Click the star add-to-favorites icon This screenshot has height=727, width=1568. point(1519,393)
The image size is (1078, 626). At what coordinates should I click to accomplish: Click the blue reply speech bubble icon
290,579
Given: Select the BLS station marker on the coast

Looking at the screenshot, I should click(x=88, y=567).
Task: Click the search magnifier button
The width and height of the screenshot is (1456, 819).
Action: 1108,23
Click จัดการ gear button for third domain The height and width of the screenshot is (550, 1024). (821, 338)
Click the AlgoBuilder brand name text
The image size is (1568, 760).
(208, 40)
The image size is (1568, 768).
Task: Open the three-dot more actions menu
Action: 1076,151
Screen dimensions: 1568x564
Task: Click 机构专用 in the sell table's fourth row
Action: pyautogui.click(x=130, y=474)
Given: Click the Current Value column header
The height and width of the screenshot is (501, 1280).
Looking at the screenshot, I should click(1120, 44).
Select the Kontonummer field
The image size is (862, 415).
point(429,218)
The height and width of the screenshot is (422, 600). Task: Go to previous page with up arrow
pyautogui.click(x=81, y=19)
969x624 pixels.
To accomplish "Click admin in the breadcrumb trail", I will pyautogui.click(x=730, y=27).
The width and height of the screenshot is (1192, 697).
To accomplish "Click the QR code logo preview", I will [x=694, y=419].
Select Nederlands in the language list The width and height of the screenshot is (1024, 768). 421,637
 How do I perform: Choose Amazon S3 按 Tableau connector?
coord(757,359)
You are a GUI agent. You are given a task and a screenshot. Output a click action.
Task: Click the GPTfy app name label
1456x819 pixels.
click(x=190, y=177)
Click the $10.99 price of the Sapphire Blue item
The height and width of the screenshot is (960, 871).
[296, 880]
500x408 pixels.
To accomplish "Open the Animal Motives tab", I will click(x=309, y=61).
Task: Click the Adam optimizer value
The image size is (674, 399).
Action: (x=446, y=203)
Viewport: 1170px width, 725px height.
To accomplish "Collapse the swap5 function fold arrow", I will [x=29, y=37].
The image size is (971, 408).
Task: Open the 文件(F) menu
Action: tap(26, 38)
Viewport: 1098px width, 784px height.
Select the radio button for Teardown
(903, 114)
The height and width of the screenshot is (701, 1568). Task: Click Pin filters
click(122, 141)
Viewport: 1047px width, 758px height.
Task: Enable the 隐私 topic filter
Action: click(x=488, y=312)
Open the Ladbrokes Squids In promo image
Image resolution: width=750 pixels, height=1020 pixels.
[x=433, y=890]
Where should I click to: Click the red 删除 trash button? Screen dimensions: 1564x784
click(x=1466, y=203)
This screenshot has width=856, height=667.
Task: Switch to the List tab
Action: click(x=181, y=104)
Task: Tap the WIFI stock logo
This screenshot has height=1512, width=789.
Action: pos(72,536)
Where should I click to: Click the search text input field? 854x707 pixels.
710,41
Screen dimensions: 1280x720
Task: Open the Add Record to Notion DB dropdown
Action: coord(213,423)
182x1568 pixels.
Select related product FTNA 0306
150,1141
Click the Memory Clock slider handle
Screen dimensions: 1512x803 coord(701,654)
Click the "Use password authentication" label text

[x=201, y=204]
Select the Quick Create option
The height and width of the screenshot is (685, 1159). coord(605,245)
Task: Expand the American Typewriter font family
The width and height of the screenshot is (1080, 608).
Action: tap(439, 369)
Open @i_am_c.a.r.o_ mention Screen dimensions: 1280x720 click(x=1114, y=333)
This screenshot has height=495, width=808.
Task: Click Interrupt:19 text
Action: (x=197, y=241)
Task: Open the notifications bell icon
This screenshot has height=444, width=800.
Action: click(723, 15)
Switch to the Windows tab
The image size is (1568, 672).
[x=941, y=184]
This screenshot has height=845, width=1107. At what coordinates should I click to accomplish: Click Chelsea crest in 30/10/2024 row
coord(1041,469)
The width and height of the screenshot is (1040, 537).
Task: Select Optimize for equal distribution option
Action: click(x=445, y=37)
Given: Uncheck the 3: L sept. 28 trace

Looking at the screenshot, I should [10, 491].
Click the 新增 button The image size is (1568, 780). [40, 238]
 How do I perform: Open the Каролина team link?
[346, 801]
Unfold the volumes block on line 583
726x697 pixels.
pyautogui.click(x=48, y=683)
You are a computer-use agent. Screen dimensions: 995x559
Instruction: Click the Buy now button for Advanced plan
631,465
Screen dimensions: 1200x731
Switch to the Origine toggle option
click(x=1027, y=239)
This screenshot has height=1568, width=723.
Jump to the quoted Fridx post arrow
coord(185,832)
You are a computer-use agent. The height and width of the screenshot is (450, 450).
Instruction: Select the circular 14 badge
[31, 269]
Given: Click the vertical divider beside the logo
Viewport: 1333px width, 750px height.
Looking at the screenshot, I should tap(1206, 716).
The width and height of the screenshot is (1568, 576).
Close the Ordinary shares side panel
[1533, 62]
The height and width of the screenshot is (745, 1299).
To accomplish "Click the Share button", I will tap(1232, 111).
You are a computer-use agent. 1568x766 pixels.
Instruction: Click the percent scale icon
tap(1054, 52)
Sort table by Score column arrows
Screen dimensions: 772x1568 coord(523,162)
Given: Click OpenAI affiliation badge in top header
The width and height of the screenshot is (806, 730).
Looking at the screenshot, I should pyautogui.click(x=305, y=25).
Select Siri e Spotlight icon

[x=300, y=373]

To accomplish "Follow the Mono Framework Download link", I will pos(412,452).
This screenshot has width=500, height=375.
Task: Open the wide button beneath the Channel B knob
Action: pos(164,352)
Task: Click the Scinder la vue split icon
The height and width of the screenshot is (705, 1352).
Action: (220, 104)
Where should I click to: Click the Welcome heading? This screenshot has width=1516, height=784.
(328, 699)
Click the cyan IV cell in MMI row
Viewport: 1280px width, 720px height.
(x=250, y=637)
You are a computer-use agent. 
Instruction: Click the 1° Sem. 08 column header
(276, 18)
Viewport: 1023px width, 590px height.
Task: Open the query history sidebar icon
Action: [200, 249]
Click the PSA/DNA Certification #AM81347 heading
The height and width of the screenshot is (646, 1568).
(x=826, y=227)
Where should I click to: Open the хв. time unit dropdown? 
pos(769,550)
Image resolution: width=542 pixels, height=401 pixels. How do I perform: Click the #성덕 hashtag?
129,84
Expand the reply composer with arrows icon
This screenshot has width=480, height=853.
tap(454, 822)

......

WHAT NEEDS TO BE DONE: Filter the entries by the string "Expand" and copy each matching line.

WRITTEN ANSWER:
Task: Expand the American Typewriter font family
Expand the reply composer with arrows icon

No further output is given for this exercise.